Today, I have some open questions for meeting, conference and corporate event planners. I hope that they will generate a lot of discussion. Please share your reactions in "Comments."
- What is the value in packing the agenda?
- What is more important, the quantity of content presented or quality?
One of the most frequent complaints of conference delegates, keynote speakers and breakout session facilitators is that sessions are rushed and there is little time for discussion, questions and reflection. I proposed a new model for more effective conferences some time ago. It includes a more streamlined agenda in which there is an opening keynote and room for longer, more in-depth breakouts and roundtables.
- Why pack 2 time slots for breakout sessions into the morning when one will suffice?
- Wouldn't it be of more value to explore each topic in greater depth?
At times, my company plans corporate events and business meetings from start to finish. In other instances, we are brought in to deliver our core specialties, team building or keynotes. One thing that is puzzling is the extent to which meeting and conference planners are packing their agendas. Often, participants are flown into foreign destinations and there is no time for a tour or to give them any opportunity to see it. What's the point?
To bring in a panel of experts, a team building consultant, and multiple keynote speakers for a 3 - 4 day business meeting or sales rally ensures that you will end up with a hodge-podge of ideas and little consistency. Participants will go back to work confused, overwhelmed, exhausted and with a stack of handouts that they will never use. What is the value in that? (I gave this feedback to one of my clients and the response was "Our people are used to it?" I was left wondering "How is that a good thing?")
- What is the source of this pressure for packed agendas?
- Is it coming from hard-driving CEOs who don't realize that they are burning out their people?

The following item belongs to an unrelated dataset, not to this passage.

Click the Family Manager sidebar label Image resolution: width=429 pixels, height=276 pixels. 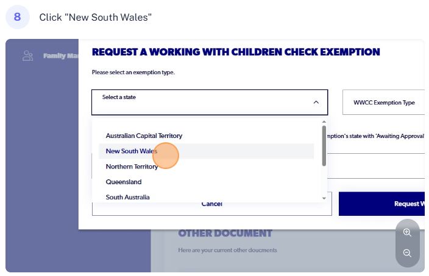point(61,56)
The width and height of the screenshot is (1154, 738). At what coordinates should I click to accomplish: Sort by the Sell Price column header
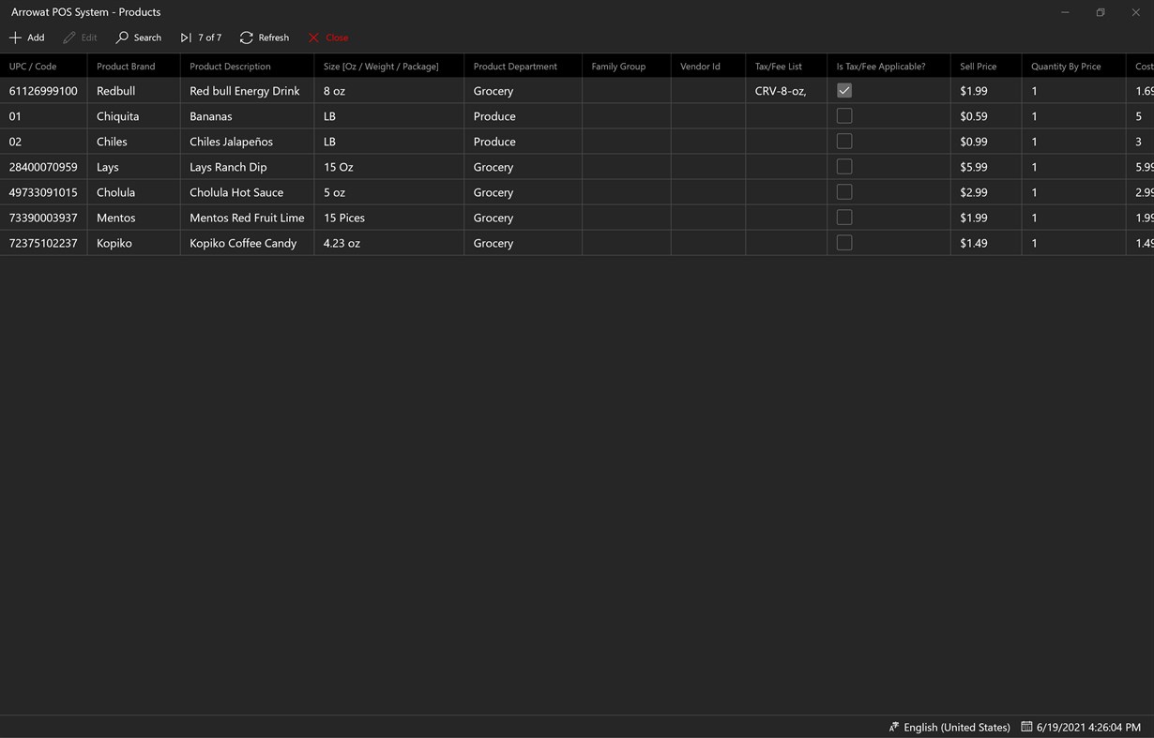[x=977, y=66]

- Are communication bottlenecks such a problem that the company is trying it with an information dump once or twice a year?
It won't work.
Often, one consultant or consulting firm can deliver all the content and a consistent message to reinforce your theme. If the goal is to provide different perspectives, it would be much more effective for meeting planners, to have:
- one consultant (or consulting firm) set the context, facilitate the team building simulation, and do an effective job of debriefing
- a different keynote speaker address the group after dinner and for the wrap-up
Also, at times corporate event planners design the agenda in a way that wears out participants. If the team is going to the desert or the mountains for team building, why fight the traffic to get back to the hotels during rush hour, shower and depart for a different dinner venue. Really creative and luxurious dinner set-ups can be created in almost any outdoor setting. This would give participants more time to relax and return to the hotel when traffic has subsided.
Here is a more effective model to consider:
Where is the value?
Perhaps I am missing something here. If I am, please do share your comments. I am left wondering "What value is there in involving a cast of thousands?" Remember, usually less is more....and MUCH more powerful.